I am again in Hong Kong, briefly.
Over the past decade I’ve spent a dozen days like this, give or take. They’re days of freedom on either end of busy work travels. They’re days plucked from the vagaries of jetlag and airline schedules in an attempt to maximize time on the ground.
It’s not a common approach. Many try to minimize time in country, to avoid skipping a child’s soccer game or a Saturday morning breakfast. I have done that too frequently, and now my priorities are different, born of being a person who loves many places, rather than one. Luckily my family understands that I am better company returning from an extra day of quiet thinking than a tight Friday night rush to the airport from a factory in Dongguan. At least usually. Spending Friday evening exploring or at a dinner and then Saturday wandering leaves me with an impression of the world I want to return to, rather than viewing it as a place of work necessity. As always, I try to maintain that curiosity.
In this fashion I’ve spent a weekend in Changsha, doing research, and many weekends in Hong Kong, Shanghai, and Tokyo, the loci of my global slingshot routes. And yet, despite years of practice, I’m still learning. I’m learning how to find special places, how to be a more adventurous visitor. Being a frequent visitor rather than a tourist should provide different opportunities, and does. Lately I’ve been visiting climbing gyms, small parks, and new neighborhoods. Mostly, as always, I walk long distances and speak little.

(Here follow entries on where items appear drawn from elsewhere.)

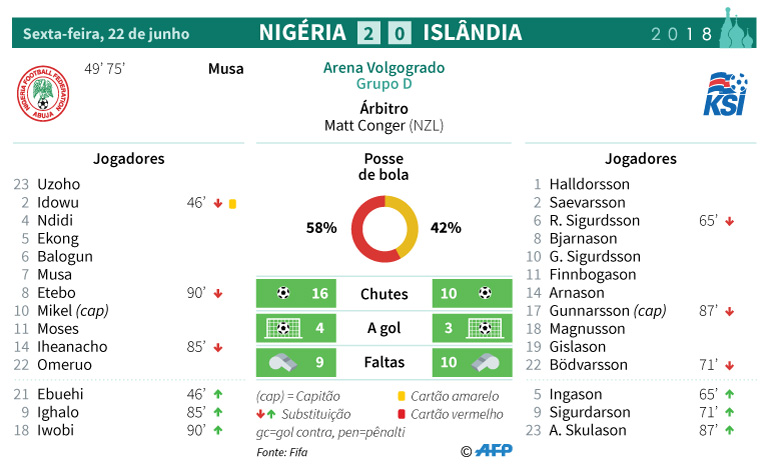Click the Arena Volgograd heading
Screen dimensions: 768x469
384,68
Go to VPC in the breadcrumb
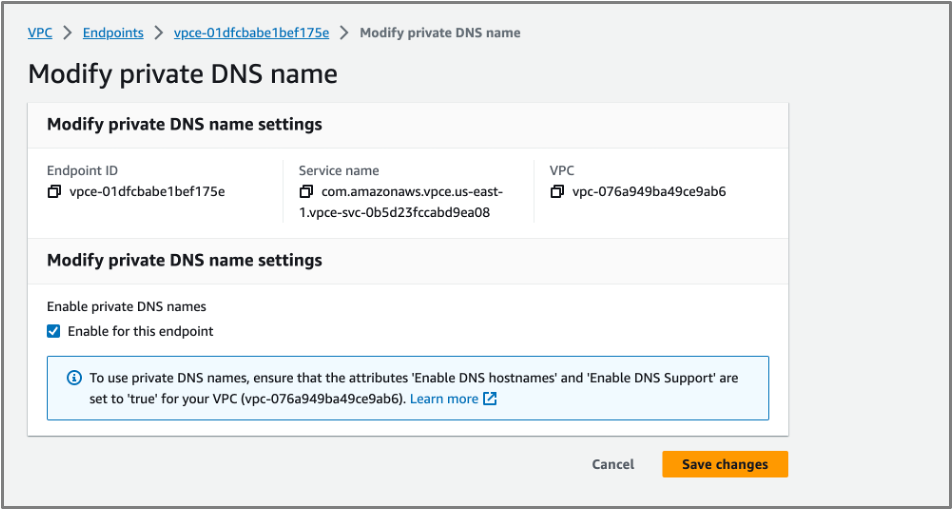Viewport: 952px width, 510px height. (40, 33)
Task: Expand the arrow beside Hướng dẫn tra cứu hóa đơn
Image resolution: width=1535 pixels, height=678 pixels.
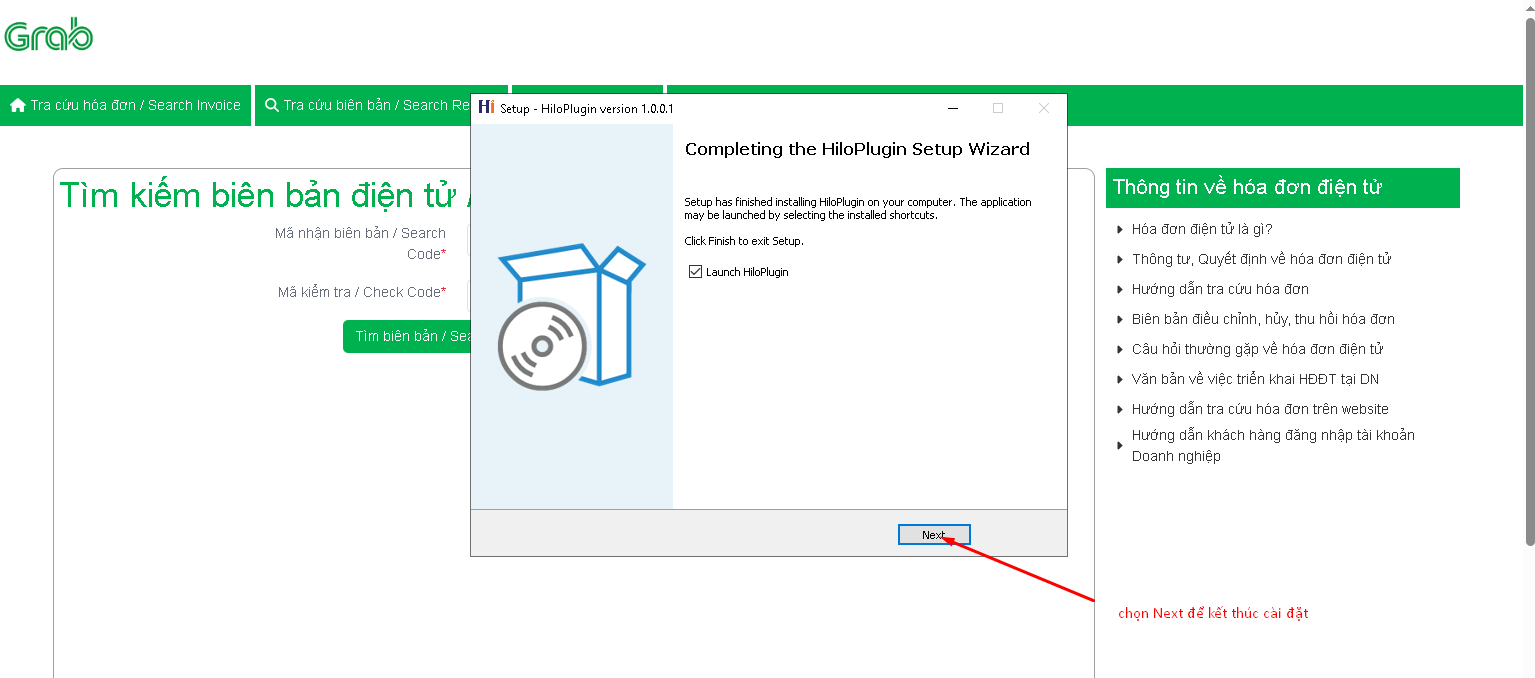Action: pos(1120,290)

After several hours of wandering, after a day of looking down alleys and up stair cases, I find somewhere to get cheap noodles, maybe a local beer, and read some fiction. The novel lets me tune out the city I’ve worked so hard to focus in on. And eventually, calmer and ready for company, I head to the airport for my long commute back to our small apartment, to Mr. Squish and our four am jetlag mornings.